I need to do all the things that I know are good for me, but I avoid doing or have trouble commit to doing. Things like bullet journaling; capsule wardrobing; meditating; reading; eating healthier; working out; etc. My friend got me a guided journal for 2018, and I wholeheartedly intend to work through it this year. I’m going to set intentions every month and track them. At the end of 2017, I started writing gratitudes in my journal and I realized how much more calm, mindful, and grateful (duh) I became, and so I am hoping that working through Maggie Enterrios’ Nature Observer: A Guided Journal will help me build a more sustainable lifestyle this year.
madewell central shirt in dahl plaid, abercrombie long-sleeve waffle tee, levis black skinny jeans, apc half moon bag, dolce vita booties, c/o equal uprise traditional black fedora
I guess before I get going on this journey, I need to define what sustainability is to me. When I first think of sustainability, I think of it in the eco-friendly, help the environment, less waste sort of way. But then, when I think about it some more in terms of lifestyle, I think that it means a life that can be maintained for a long time. When I google “sustainable lifestyle definition,” I found that it is: “taking no more than the environment can supply and renew…It is meeting one’s needs in the present without compromising the needs of future generations.”

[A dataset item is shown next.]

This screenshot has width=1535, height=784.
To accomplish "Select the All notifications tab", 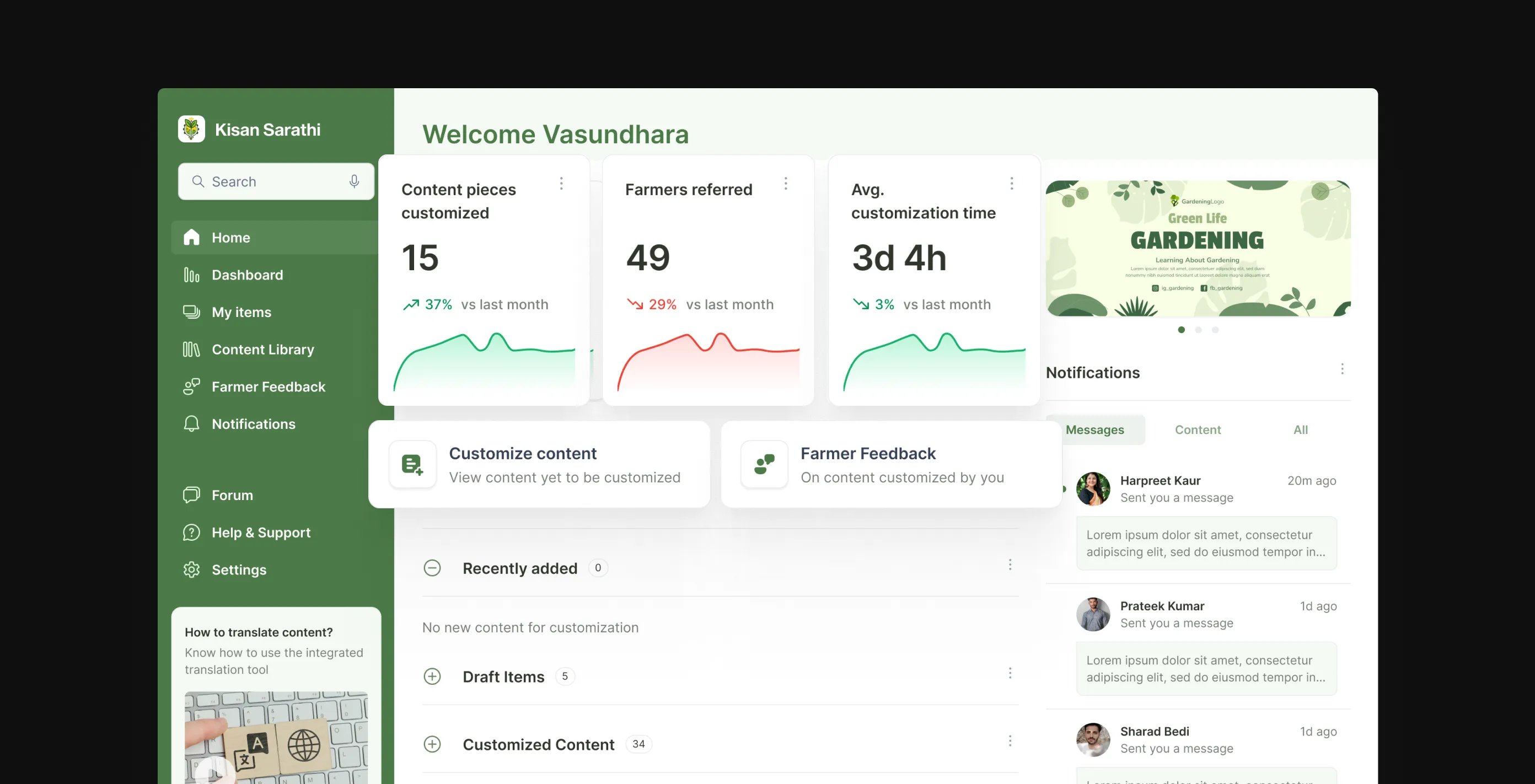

For me, it will be a lifestyle that will allow me to take no more energy of my own that I can supply and renew. It will be meeting my needs in the present without compromising my needs of my future self. It will be a lifestyle that will reduce my anxiety by making more mindful, intentional choices. And while yes, I am still interested in eventually having that sustainable-good-for-the-enviornment-wardrobe and in not feeling guilty for how full my trash can is with plastic; I think I need to focus on taking care of me first before I can take care of the world around me. I’m not big on resolutions, mostly because I never accomplish them, but I am big on intentions being the first step to change.